One of the main problems of the capitalist approach to environmental issues is its inherent separation of economy and environment, or the need to evaluate environmental strictly according to its market values and influence. Stephen Schneider, Stanford biologist and climate scientist, illustrates this with his analysis of capitalist attitudes on climate change.

“Most conventional economists thought that even this gargantuan climate change, equivalent to the scale of the change from the ice age to an interglacial epoch in a hundred years, rather than thousands of years, would have only a few percent impact on the world economy. In essence, they accept the paradigm that society is almost independent of nature” (Schneider, as quoted in Foster, 2009)

The crisis of capitalist societies has led some to argue that in the advancement of science and technology is found the solutions for all issues made by capitalism. In this crisis, they do not calculate or evaluate the environmental cost. When the environmental costs are ignored, then the sustainability of social systems collapses. Istvan Meszaros explaining this problem:

“... to say that science and technology can solve all our problems in the long run is worse than believing in witchcraft; for it tendentiously ignores the devastating social embeddedness of present-day science and technology. In this respect, too the issue is not whether or not we use science and technology for solving our problem, for obviously we must, but whether or not we succeed in radically changing their direction which is at present narrowly determined and circumscribed by the self-perpetuating needs of profit maximization” (Meszaros, quoted in Foster, 2009).

The above arguments explain the profit maximization process of capitalism and the consequent generation of unsustainability in society, economy and the biophysical environment. In a nut shell, capitalism has shown and proved its failures to ensure sustainability in capitalist societies. Even in the so-called socialist countries, there are many failures in sustainability in development process. This study focuses on three village areas in Sabaragamuwa province, where the main livelihood is agriculture. There are two types of agricultural systems: commercial crops, such as tea, rubber, pepper; and intensive subsistence agriculture, such as paddy, and vegetable production. The land use pattern has varied over time according to the price fluctuation in the market, destabilizing not only the economy but also social and environmental systems. As Kovel Joel (2007) explains:

“the dependence of the cultivation of particular agricultural products upon fluctuations of market prices, and the continual changes in this cultivation with these price fluctuations, the whole spirit of capitalist production, which is directed toward the immediate gain of money, are in contradictions to agriculture, which has to minister to the entire range of permanent necessities of life required by the chain of successive generations” (Joel, 2007).

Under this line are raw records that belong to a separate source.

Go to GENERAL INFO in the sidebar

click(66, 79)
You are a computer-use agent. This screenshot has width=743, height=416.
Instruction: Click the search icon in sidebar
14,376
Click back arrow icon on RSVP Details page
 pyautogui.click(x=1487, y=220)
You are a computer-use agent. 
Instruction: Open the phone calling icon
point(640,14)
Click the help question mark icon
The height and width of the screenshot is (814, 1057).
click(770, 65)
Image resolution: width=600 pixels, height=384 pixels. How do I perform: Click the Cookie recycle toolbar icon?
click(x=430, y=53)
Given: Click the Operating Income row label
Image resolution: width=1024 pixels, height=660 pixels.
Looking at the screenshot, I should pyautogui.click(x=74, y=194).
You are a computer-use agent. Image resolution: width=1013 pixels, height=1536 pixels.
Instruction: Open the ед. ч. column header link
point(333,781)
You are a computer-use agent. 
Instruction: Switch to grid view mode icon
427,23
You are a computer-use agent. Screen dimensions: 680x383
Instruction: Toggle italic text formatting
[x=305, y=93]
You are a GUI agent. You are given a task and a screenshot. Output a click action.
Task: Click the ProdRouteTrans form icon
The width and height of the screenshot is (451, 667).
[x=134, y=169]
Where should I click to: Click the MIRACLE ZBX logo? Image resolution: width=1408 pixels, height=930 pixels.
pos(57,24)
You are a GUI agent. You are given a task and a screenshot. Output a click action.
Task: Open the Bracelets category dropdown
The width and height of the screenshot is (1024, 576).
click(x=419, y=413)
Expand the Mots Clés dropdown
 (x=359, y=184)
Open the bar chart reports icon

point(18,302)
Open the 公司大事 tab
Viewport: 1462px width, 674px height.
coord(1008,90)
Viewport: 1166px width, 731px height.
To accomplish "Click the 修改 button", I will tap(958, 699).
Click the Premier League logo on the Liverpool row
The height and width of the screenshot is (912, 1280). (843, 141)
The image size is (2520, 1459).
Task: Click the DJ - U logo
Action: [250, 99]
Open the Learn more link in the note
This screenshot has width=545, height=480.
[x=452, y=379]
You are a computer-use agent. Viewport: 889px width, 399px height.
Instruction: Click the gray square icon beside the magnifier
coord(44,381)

Capitalism depends on scarcity. Where there is no scarcity, scarcity is created in order to maximize profit through artificial competition. An example of this is the exacerbation of soil depletion. The proposed solution to decreasing soil fertility is chemical fertilizers, creating profit for fertilizer industries. Farmers need more harvest to earn more money to purchase fertilizer, further destroying the natural fertility of the soil system and contaminating it with chemicals harmful for farmers and consumers of these agricultural products. Resulting illnesses, specially unknown etiology such as kidney disease in the North Central Province of Sri Lanka, require medications and medical intervention, again producing profit for the pharmaceutical and medical industries. People tend to believe that this continual process is unstoppable.

Marxist and Neo-Marxists argue that the process is stoppable because everything changes, evolves, and dies out, and new species come into being. Williams (2010) suggests:

“to live sustainability must mean at the very least to attempt to maintain and stabilize current climatic conditions as human civilization has come to know them. We can achieve this in part by a necessary and urgent switch to renewable energy and through minimizing our use of resources and waste production based on the principle of a long term view of interdependence with nature” (Williams, 2010).

Marxism, neo Marxism, and other socialist movements, argue that only a socialist future holds out the hope of a sustainable society and it is essential to organize for a system change of capitalism. In communist countries environmental degradation has been the result of failure to practice appropriate technology and/ or over usage of natural resources in the development process. For example, in the Chernobyl disaster, hundreds of people were killed, land and animals were contaminated, and the impact continues in the contemporary generation. Therefore, even without a capitalist economy, environmental sustainability is not guaranteed.

5. Measuring Sustainability

Measuring sustainability is not an easy task, but one of the initial attempts to express human impact mathematically was developed in the 1970s and is called the “I PAT” formula. This formulation attempts to explain human consumption and affluence, in terms of three components: population numbers, levels of affluence, and impact per unit of resource use, which is termed “technology” (Ehrlich & Holden, 1971) . The equation is:

I = P × A × T,

where “I” = Environmental impact, “P” = Population, “A” = Affluence and “T” = Technology.

I believe that this formula has use for measuring the sustainability between the countries. On the other hand, the definitions of the factors in this formula are poorly defined. Therefore, to measure the sustainability of regions within a country, a community, or a particular social-ecological system, it is necessary to use more specific indicators to measure sustainability.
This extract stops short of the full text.